The wonderful thing about the story in this regard is it is both entirely unsubtle and subtle at the same time: posing some quite obvious questions, both in dialogue and in our heads, but leaving the answer and conclusion largely to ourselves.  Other than in brief between-mission cutscenes, most of the story-telling is done with the environment, in a way that harkens back to the grand tradition of Thief, and while it doesn't hit quite that stride or get that high, it is, nonetheless, a brilliantly-told story, just deep enough to compliment the gameplay without overwhelming it.  Usually a game doesn't strike that balance, feeling either more mechanical or more story-based, but Hotline Miami strikes that balance masterfully.

Art direction furthermore drives the game along,
with only a couple missteps

Let's just get one thing out of the way: love or hate the actual music and its style, Hotline: Miami's soundtrack is perfect for the game, evoking this weird juxtaposition of easy-going 80s synth music with hard and heavy early guitar in parts, and it is probably one of my favourite video game soundtracks, along with Transistor and Blood Dragon.  Scattle and Perturbator in particular have outdone themselves here, and Scattle's "Knock Knock" is probably an unintentional title theme for the game, encapsulating both the style and strangely waify aggression the game favours.  Combine that with a retro pixel aesthetic in the art style and it feels retro from tip to tail, so to speak, and that very much seems the intention.

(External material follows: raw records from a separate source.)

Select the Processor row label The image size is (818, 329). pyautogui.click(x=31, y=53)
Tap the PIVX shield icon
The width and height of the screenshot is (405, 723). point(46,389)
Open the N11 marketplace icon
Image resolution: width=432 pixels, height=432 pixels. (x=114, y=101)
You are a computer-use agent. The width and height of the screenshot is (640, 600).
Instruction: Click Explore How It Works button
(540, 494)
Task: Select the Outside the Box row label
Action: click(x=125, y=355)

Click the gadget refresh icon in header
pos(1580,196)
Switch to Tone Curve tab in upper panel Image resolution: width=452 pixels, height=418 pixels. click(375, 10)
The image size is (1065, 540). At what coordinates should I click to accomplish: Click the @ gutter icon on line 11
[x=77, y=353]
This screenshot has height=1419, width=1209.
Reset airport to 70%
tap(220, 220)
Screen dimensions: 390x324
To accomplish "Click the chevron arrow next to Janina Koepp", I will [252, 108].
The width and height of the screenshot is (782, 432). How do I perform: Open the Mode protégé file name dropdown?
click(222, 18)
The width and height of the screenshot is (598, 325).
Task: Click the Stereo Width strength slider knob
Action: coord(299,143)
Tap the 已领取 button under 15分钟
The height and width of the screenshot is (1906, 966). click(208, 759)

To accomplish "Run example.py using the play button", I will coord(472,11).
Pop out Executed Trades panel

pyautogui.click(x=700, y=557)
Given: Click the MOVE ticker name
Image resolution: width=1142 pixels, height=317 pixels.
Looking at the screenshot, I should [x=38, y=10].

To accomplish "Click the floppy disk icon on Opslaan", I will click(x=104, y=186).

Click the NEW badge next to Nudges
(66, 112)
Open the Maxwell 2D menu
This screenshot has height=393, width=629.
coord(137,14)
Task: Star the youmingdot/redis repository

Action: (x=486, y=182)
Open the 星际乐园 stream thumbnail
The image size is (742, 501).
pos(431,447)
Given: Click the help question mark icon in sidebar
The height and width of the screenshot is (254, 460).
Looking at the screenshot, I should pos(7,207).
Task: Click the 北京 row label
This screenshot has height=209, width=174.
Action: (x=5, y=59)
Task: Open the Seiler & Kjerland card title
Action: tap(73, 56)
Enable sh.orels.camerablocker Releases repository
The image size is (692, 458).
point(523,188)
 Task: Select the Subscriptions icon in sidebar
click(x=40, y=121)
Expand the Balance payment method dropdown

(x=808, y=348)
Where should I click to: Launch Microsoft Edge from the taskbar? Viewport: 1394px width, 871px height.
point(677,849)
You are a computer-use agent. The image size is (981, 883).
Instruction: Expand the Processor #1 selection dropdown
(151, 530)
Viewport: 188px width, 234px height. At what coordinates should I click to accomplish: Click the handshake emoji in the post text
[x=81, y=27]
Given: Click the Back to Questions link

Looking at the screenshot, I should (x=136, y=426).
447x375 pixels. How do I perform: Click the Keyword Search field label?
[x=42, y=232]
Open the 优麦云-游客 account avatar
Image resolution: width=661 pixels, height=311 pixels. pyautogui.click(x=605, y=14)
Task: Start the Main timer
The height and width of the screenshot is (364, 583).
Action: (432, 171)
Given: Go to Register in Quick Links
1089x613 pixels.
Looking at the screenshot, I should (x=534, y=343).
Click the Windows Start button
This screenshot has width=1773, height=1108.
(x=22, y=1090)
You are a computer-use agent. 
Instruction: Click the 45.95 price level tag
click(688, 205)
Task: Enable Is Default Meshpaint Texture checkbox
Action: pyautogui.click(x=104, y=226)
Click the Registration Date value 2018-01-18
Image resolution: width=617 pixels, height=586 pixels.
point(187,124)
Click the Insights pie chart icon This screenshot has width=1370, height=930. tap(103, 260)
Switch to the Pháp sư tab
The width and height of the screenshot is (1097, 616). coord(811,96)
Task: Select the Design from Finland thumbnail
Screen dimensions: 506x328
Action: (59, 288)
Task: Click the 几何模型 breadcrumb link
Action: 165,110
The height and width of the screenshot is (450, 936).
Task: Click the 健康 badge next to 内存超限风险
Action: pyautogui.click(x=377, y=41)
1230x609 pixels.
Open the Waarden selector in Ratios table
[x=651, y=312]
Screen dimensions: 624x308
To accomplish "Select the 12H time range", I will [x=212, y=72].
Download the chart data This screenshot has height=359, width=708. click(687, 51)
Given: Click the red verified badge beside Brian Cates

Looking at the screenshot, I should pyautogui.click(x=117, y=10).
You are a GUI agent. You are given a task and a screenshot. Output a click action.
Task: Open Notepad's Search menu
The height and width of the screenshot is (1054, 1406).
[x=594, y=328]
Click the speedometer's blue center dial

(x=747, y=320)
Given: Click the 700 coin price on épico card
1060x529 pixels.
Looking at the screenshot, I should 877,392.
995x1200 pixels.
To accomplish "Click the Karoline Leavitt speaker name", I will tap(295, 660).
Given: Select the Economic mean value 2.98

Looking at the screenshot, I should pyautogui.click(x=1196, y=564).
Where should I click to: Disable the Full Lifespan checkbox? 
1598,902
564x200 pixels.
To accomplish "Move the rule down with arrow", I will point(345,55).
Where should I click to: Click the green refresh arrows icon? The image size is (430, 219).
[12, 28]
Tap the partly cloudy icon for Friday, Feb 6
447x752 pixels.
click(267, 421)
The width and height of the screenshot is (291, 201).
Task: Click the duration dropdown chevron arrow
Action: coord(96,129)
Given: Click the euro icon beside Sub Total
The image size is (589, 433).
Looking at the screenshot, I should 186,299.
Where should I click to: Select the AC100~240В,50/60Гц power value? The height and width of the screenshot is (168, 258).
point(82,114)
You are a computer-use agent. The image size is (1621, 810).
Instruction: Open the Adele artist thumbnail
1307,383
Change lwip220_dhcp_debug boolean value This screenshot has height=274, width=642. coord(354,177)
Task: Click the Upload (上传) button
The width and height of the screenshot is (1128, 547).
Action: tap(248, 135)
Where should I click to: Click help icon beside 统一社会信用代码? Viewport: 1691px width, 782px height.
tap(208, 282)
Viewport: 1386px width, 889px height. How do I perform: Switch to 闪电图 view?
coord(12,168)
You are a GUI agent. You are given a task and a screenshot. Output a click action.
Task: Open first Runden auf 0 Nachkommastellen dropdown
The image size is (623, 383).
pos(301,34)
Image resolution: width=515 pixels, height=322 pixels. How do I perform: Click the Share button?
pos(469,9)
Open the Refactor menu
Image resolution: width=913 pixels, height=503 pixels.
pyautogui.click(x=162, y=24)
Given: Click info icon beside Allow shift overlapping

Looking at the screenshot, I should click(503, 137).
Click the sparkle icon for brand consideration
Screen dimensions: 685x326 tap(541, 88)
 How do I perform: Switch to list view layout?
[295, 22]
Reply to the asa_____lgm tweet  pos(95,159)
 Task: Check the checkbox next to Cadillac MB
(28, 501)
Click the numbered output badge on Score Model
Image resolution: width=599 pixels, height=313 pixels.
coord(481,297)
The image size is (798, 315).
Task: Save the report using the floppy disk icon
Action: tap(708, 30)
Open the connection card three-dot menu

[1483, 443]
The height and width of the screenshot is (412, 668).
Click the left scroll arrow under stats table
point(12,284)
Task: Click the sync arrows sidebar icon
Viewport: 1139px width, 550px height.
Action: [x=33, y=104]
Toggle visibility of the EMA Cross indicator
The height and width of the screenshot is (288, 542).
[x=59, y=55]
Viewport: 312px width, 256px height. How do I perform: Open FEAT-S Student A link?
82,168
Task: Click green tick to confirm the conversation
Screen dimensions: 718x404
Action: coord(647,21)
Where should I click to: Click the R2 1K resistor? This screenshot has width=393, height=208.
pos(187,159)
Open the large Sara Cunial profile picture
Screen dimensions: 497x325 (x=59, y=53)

Whether you like the pixel-art style is a subjective preference, but for my part, I mostly did, with the exception of some of the character portraits, which seemed clunky and low-effort.  The top down in-game stuff put me in wind of Dreamweb, except used by a game that actually gives two shits, and the animations seem responsive and fluid, without anything standing out as silly or oddly-done, so it's already head and shoulders about most to-down pixel art style games in that respect.  I can't say I was particularly enamoured with it (probably the one part of the game I wasn't fond of) but neither did I hate it.

One thing worth mentioning in that regard is that if you are susceptible to simulation sickness this game might be a little hard on you - the combination of colour, fast movement, and what have you, can certainly feed that.  I only get simulation sickness in very specific situations usually, but the movement does do my head in a bit over longer play periods.

The repetition of Hotline Miami is both strength and weakness

Personally, I found myself easily caught up wanting to replay old missions to do them better, and it is quite easy to be swept up in the "one more mission" sort of sensibility whereby you stop playing when you realised its tomorrow and you should probably have eaten at least 16 hours ago.  The danger of any repetition of course, is people have varying tolerances for it, and if you don't get caught up in that feeling it can certainly feel a little reliant on replay to get length out of it.  For my part, I would be quite happy with the game if I just played it through start to finish, so I find it a somewhat moot complaint, but the replay value is mostly in unlocking masks and weapons, or simply doing better in grand "score attack" tradition, which doesn't appeal to some.  To be honest I'm one of them, but I found enough fun in the combat that it didn't bother me replaying, and in fact I wanted to, for just that reason.

Frustrated by ploddy games overly-reliant on poorly-paced stories?  Hotline Miami is your high-octane, blood-soaked cure.  Fast and punchy action combines with just enough of a thought-provoking narrative to give an antithetical take on your traditional action thriller.  It's not for kids, and a little repetitive, but if the pixel art style isn't a turn-off for you, you'd be remiss not to check this game out.